The project aims to transform an area of Lausanne into a new arts district, centred around the city’s three main museums: Fine Arts, Photography and the Museum of Design and Contemporary Applied Arts. All this activity is sited within a very complex urban setting, affected by old railway yards currently in a state of disuse.

As for the urban strategy, the decision to unveil this part of the city and connect it with the Station Square entails sacrificing the 19th-century building that exists on the site to generate a new public space. The idea is for the three new buildings to gravitate around this open space and to be understood as a single entity. The design features a collection of found fragments, incorporating them from the start. The building’s new foyer emerges from the end facade of a former train shed like an objet trouvé. This ultimately becomes the design’s main compositional element from which the museum’s entire programme comes to life. Hence, elements such as this facade, some stretches of train tracks or the arches of the northern wall act as spring mechanisms to trigger the memory of the place and allow it a clear presence within the ensemble.
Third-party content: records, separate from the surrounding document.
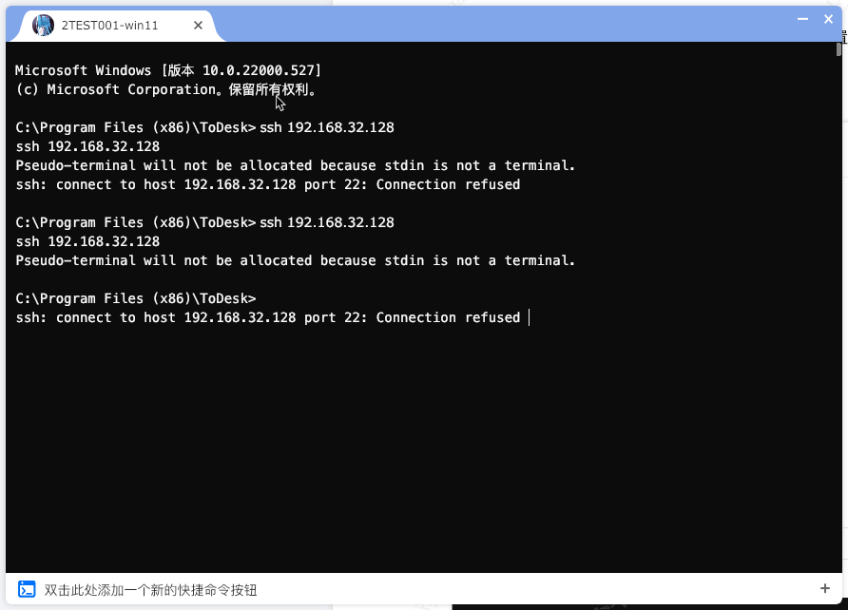848x610 pixels.
Task: Click the first Pseudo-terminal warning line
Action: [x=296, y=165]
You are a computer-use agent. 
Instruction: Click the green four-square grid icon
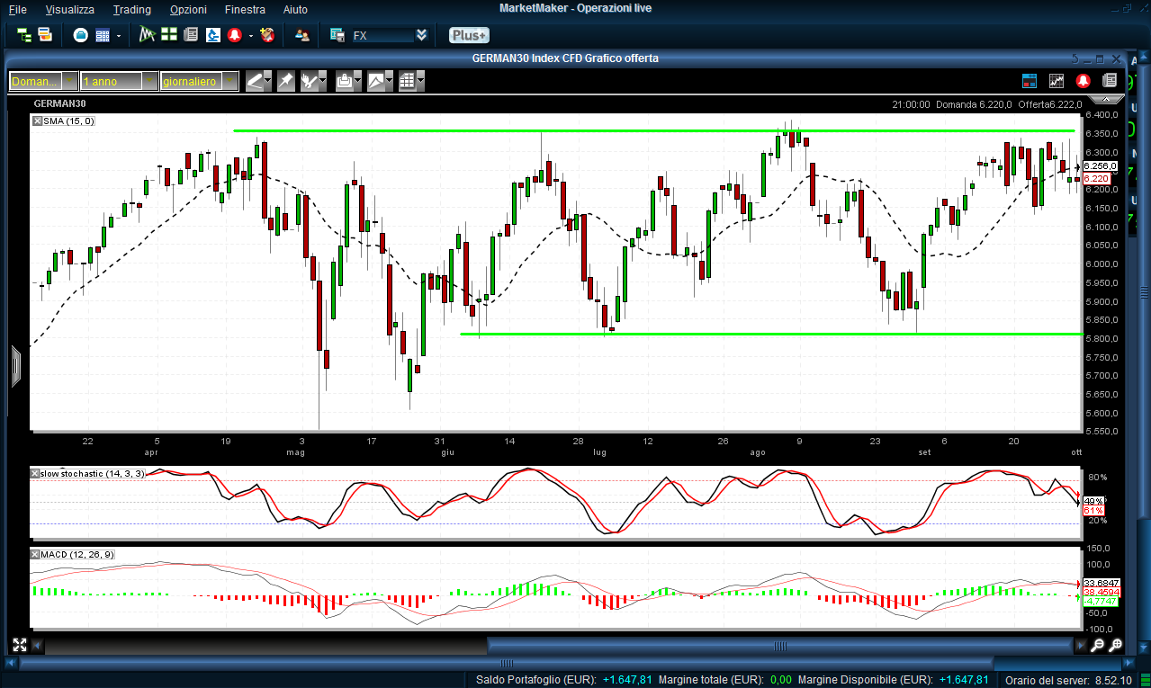click(x=169, y=35)
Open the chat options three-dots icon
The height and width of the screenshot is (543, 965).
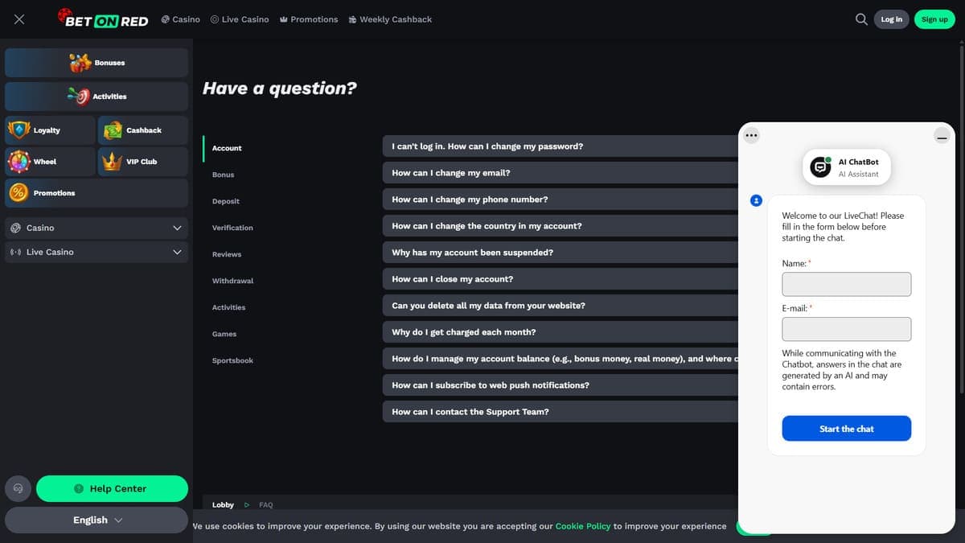pyautogui.click(x=752, y=136)

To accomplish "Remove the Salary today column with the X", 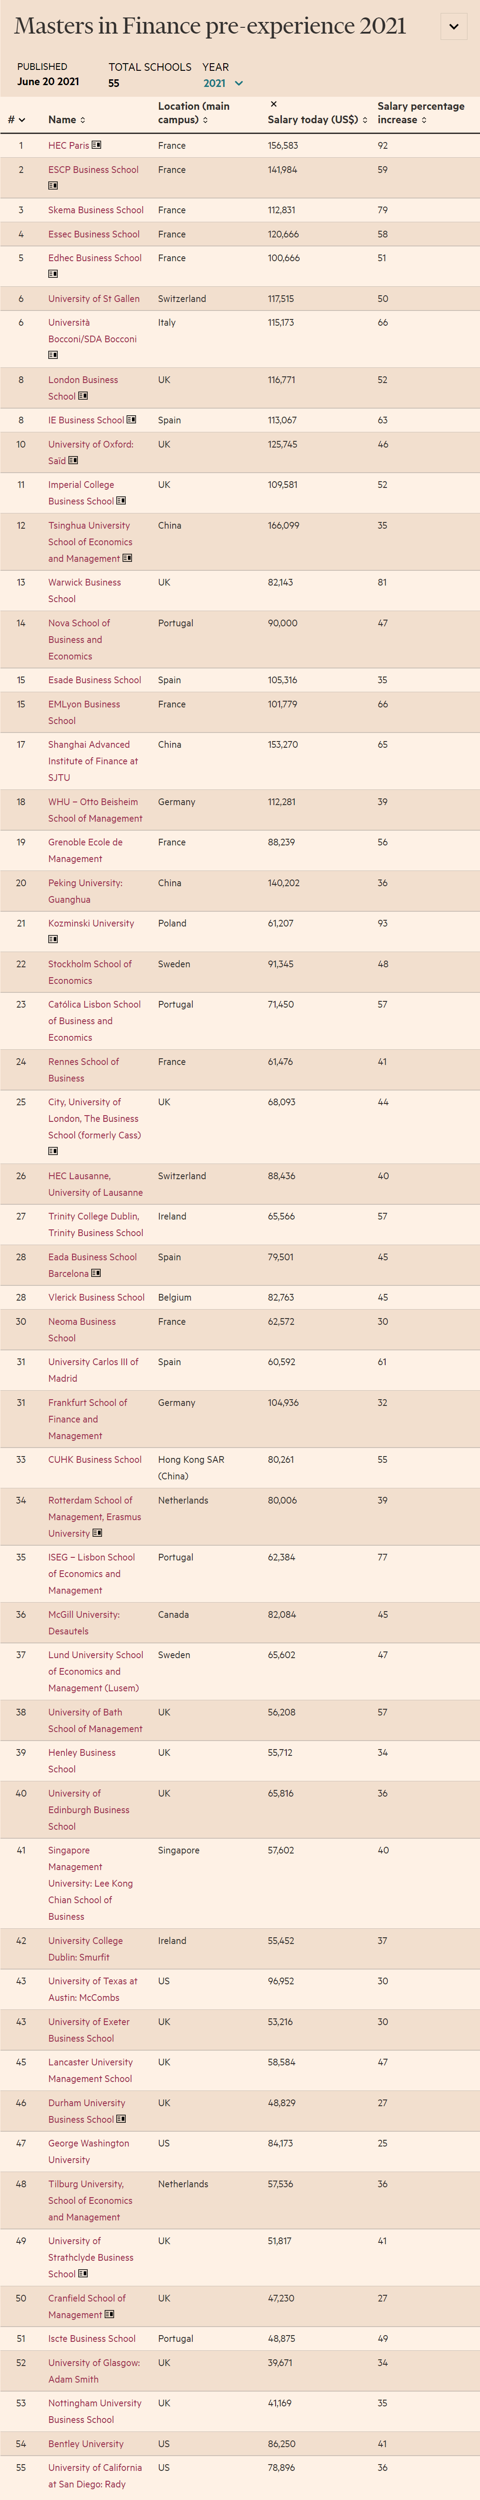I will pyautogui.click(x=273, y=104).
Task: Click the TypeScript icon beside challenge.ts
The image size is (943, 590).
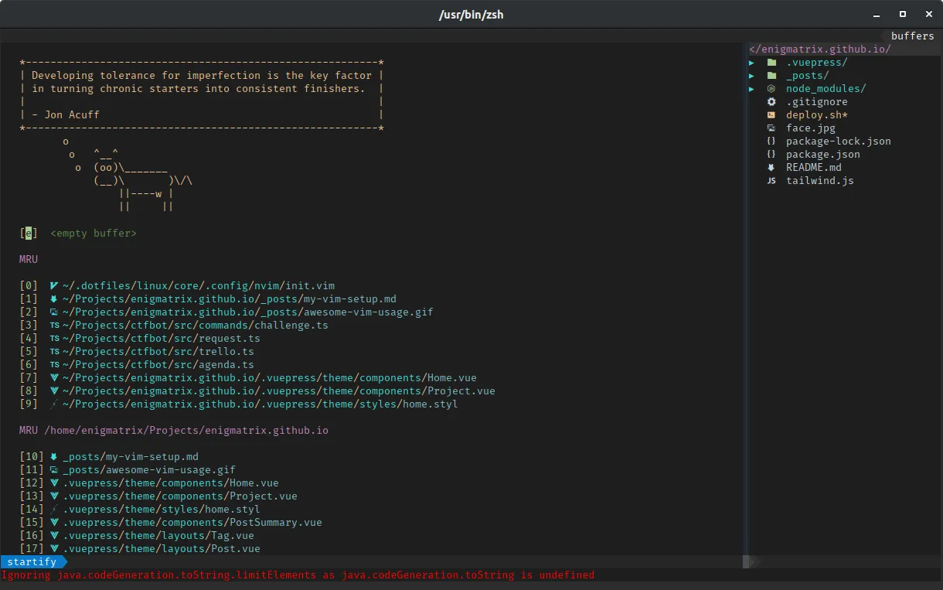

As in a large industrial factory where structure takes priority over the composition of facades, the building can be defined as an inhabited wall that separates, with precision, the industrial world from the new public space.

This project is based on an apparently contradictory equilibrium between the specificity of the place and the formal autonomy of the building, which is conditioned by its solitary situation. Structure, programme and construction converge in a unitary conglomeration, demonstrating its validity and functionality despite the context’s transformation.